Average Number of Days of Burn for Coal by Region (Electric Power Sector)

Conclusion

The operation of the electricity and natural gas systems this winter could be impacted by extreme weather and changing natural gas market fundamentals. Natural gas exports are forecast to continue growing, which will place upward pressure on natural gas demand this winter. However, growth in natural gas demand is not expected to outpace growth in production this winter.

Forecasts show electricity market operators will have sufficient capacity to maintain reliable operations this winter, under normal winter conditions.
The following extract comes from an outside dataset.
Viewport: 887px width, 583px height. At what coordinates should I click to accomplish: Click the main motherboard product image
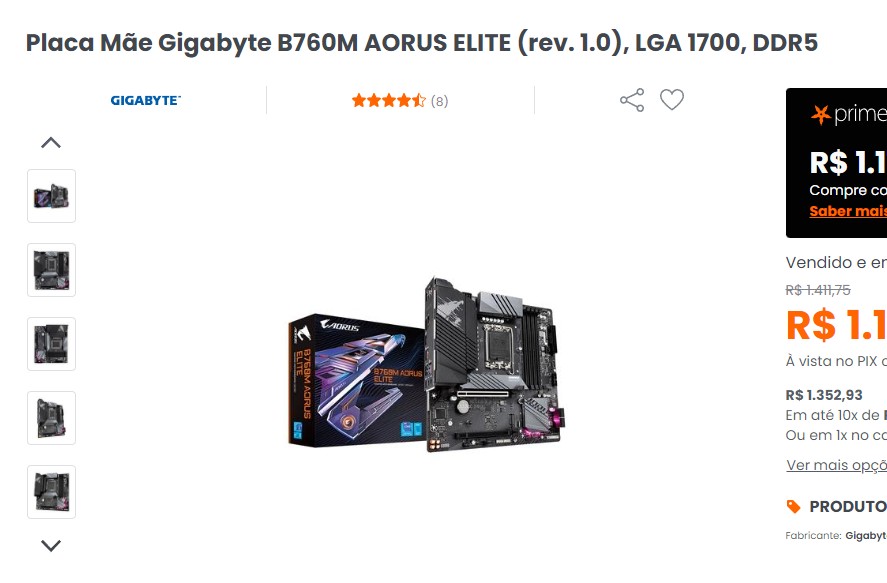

All regions anticipate adequate reserve margins, although extreme winter events may stress operations. Coal supply constraints may affect coal deliveries and coal stockpiles this winter across those regions that have relied on increased coal-fired dispatches during recent stress periods, including SPP, MISO, ERCOT, SERC and PJM. Finally, despite challenges associated with constrained natural gas import capacity, ISO-NE expects to maintain reliability this winter under mild and moderate winter conditions and has concluded it does not need a dedicated winter reliability program, unlike in past years.